Friday, March 2, 2018

Antibiotics Discovery


The discovery of penicillin was the most significant discovery of the 20th century, because it led to the availability of antibiotics to cure infectious diseases. The development of water treatment and sanitary sewers were equally important in preventing infectious diseases.

Life expectancy is an “average” death age of a population invented by the statistician who drowned in a lake with a mean depth of 3 feet. Life expectancy in the US is 76 for men and 81 for women. Because it includes all deaths, it is not a “maximum” age and many healthy seniors in the US are living into their 90s. There are just as many seniors who have died in their 60s, plus newborns and everybody in between. If you list everybody who died last year in the US and average their age, you would have calculated “life expectancy” for that year in the US.

A major causes of death in the 18th and 19th centuries were infectious diseases like small pox, cholera, typhus, yellow fever, diphtheria, dysentery, malaria, hepatitis, tuberculosis and influenza. Bubonic plague killed 200 million people in the 1300s.

Antibiotics treat a long list of bacterial infections that used to result in death. The improvement in the human lifespan is largely due to the introduction of antibiotics in 1945.

Antibiotics was discovered in 1928 by Alexander Fleming who discovered the first antibiotic, penicillin, but it took over a decade before penicillin was introduced as a treatment for bacterial infections.

The Microscope was invented in the 1590s by two Dutch spectacle makers, Zacharias Jansen and his father Hans started experimenting with these lenses. They put several lenses in a tube and made a very important discovery.
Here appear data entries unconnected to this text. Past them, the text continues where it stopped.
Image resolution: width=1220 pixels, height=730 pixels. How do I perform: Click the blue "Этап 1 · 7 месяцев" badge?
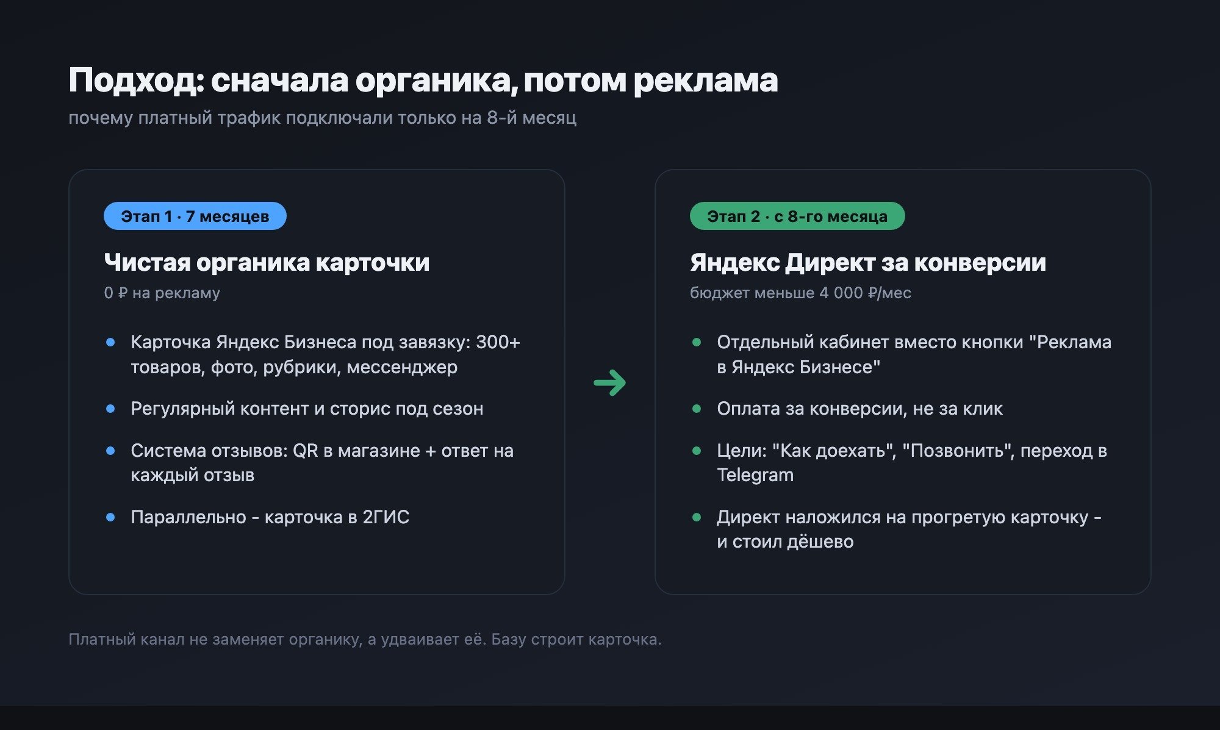click(195, 216)
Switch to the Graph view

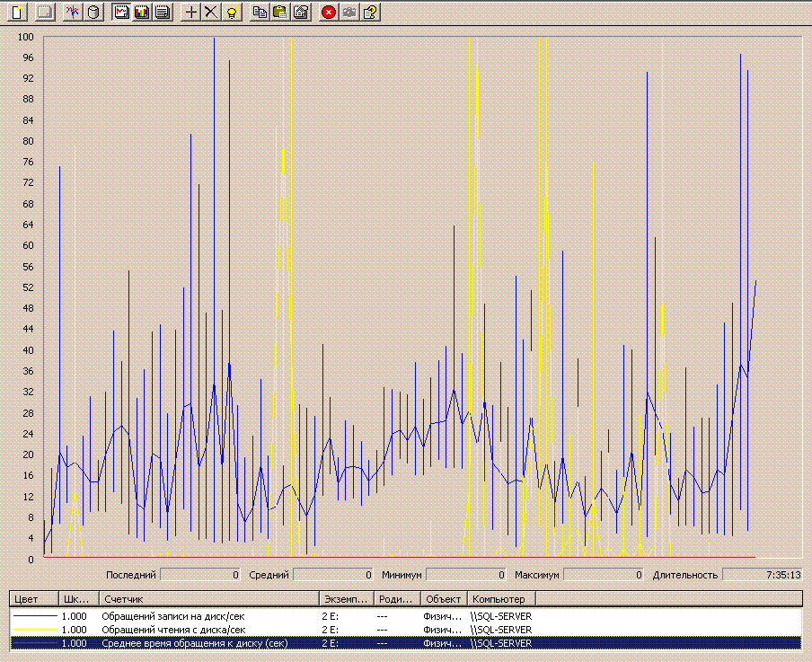[x=122, y=12]
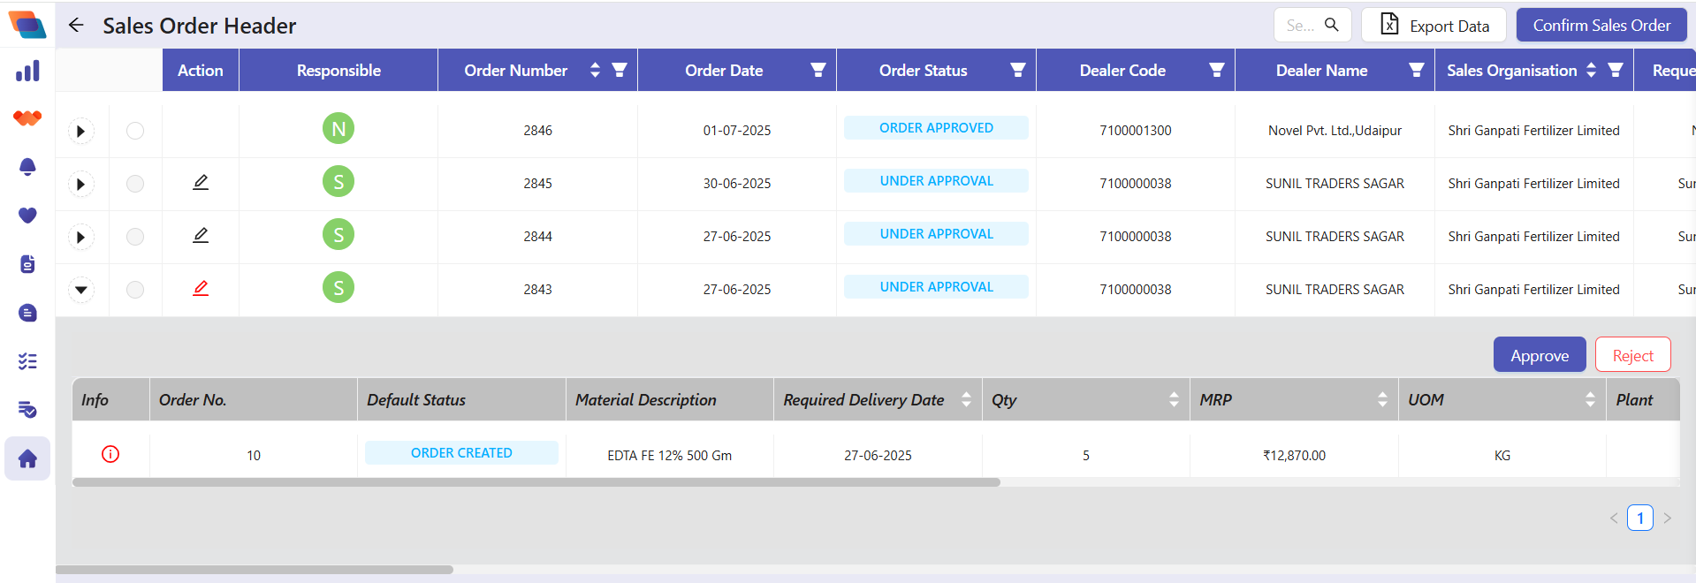Filter the Order Status column
Screen dimensions: 1696x583
coord(1018,70)
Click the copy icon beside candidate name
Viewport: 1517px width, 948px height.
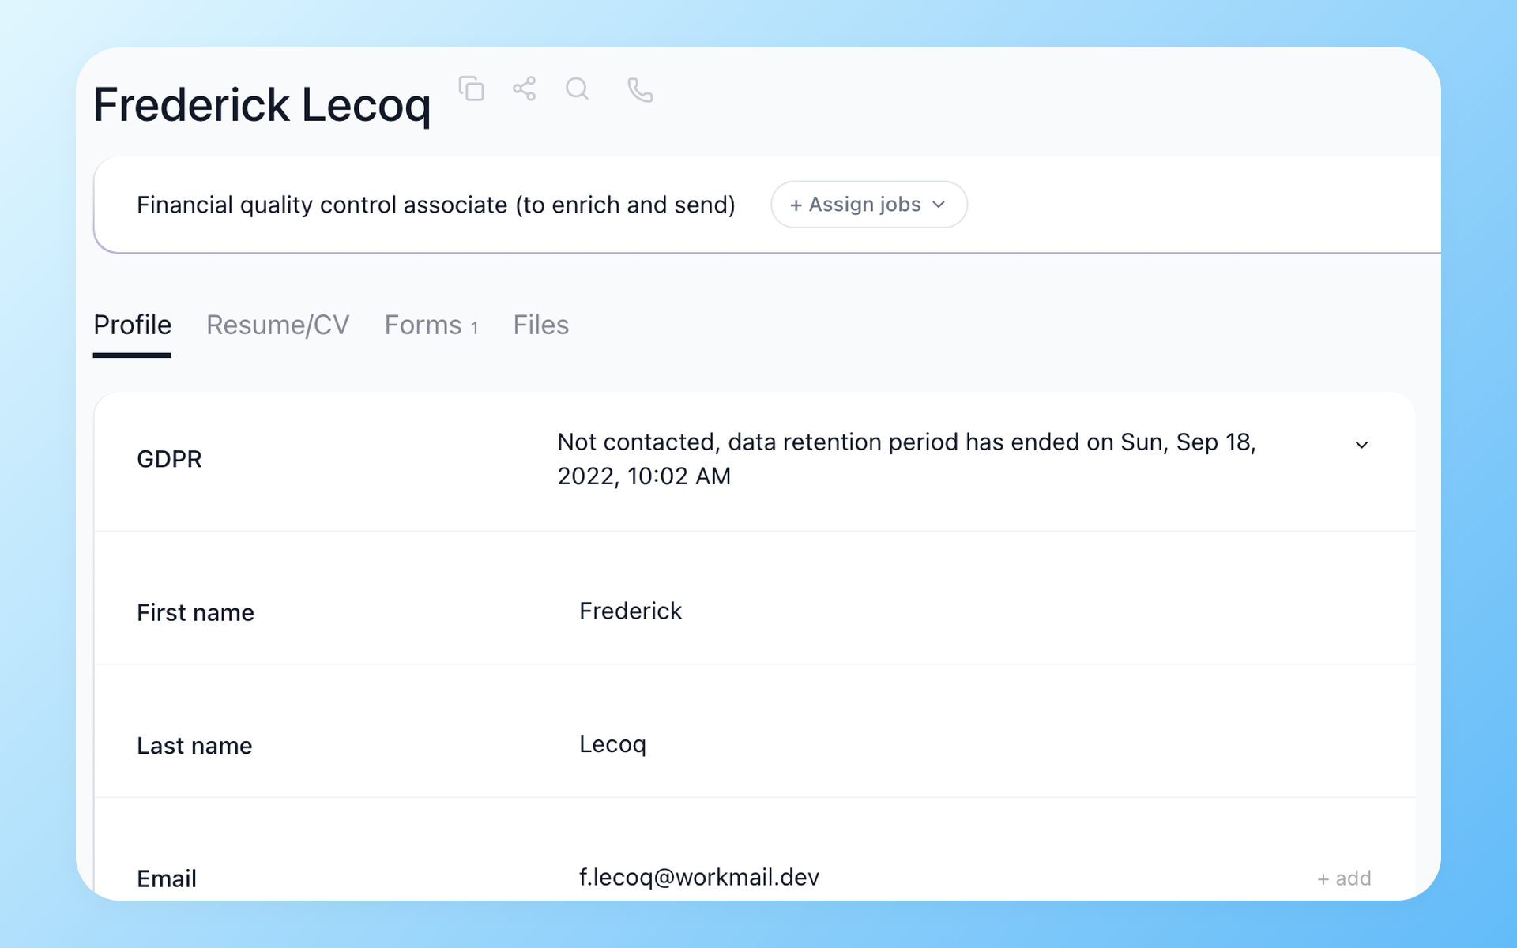tap(472, 88)
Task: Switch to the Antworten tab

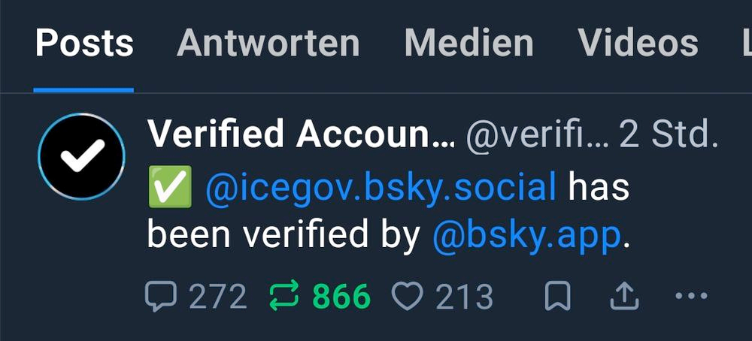Action: pos(268,43)
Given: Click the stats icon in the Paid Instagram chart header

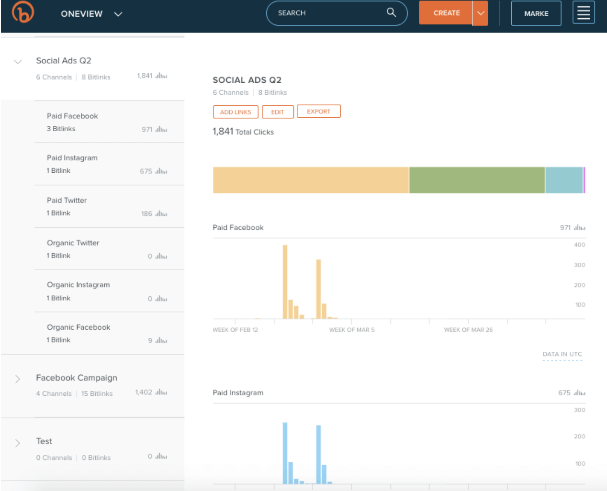Looking at the screenshot, I should click(x=580, y=392).
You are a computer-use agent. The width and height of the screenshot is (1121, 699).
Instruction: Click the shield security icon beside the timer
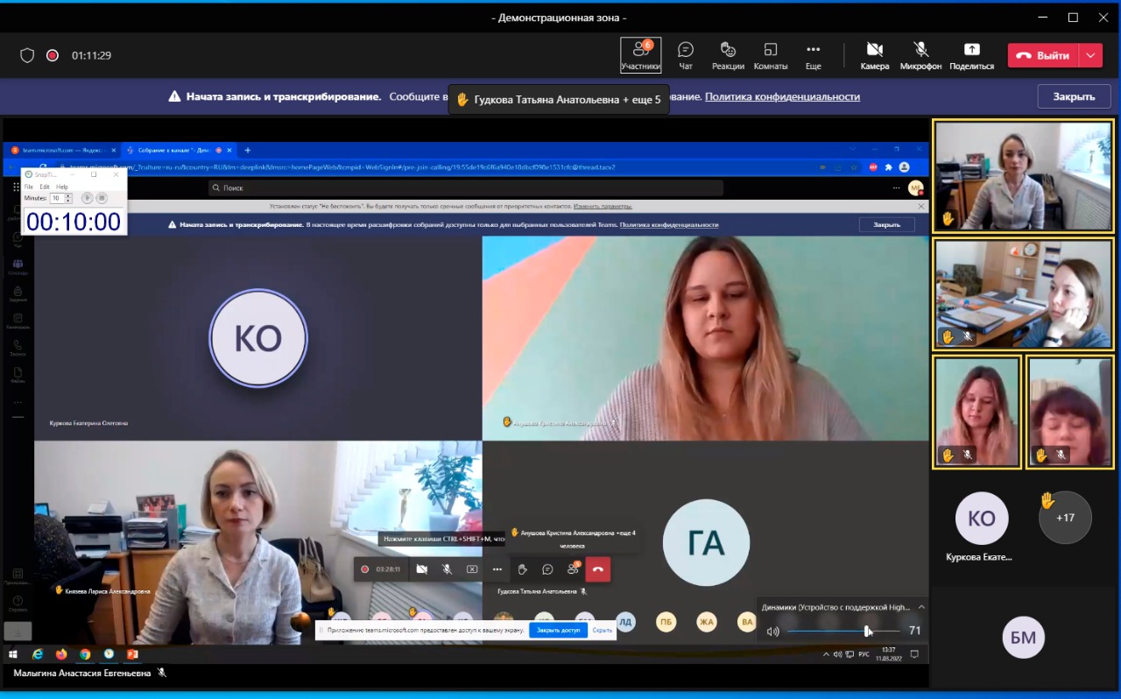click(27, 55)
In 1653, Petrus Borellus [1] wrote the first publication on the use of microscope in medicine. He described 100 observations and applications, including how to remove ingrowing eyelashes that are invisible to the naked eye. In 1646, Athanasius Kircher [2] (or “Kirchner, as it is often spelled), a Jesuit priest, wrote that “a number of things might be discovered in the blood of fever patients.” In 1658, in his Scrutinium Pestis, Kirchner [3] described microscopic “worms” in plague victims which he suspected caused the disease that killed millions of people in Europe during the 17th century. Most likely, he was viewing pus cells, or perhaps red blood cells, since he could not possibly see the Bacillus pestis with his 32-power microscope. Another early microscopist was Joseph Campini of Bologna. His microscope was the first that was depicted in clinical use in medicine.

Clinical microscopy had a slow beginning; more than two centuries passed before the value of microscopes began to be appreciated by clinical and laboratory scientists. In 1800, Bichat (1771–1802), a young pathologist, published a book in which, for the first time, morbid anatomic and histopathologic changes of various organs of the body were discussed and illustrated. Soon thereafter the microscope became an indispensable laboratory tool at medical schools all around the world.

Microscopes with higher magnification were developed in the 1700s from 50x to 270x and later in the 1800s to 500x. Now good magnification is 1000x and 1500x.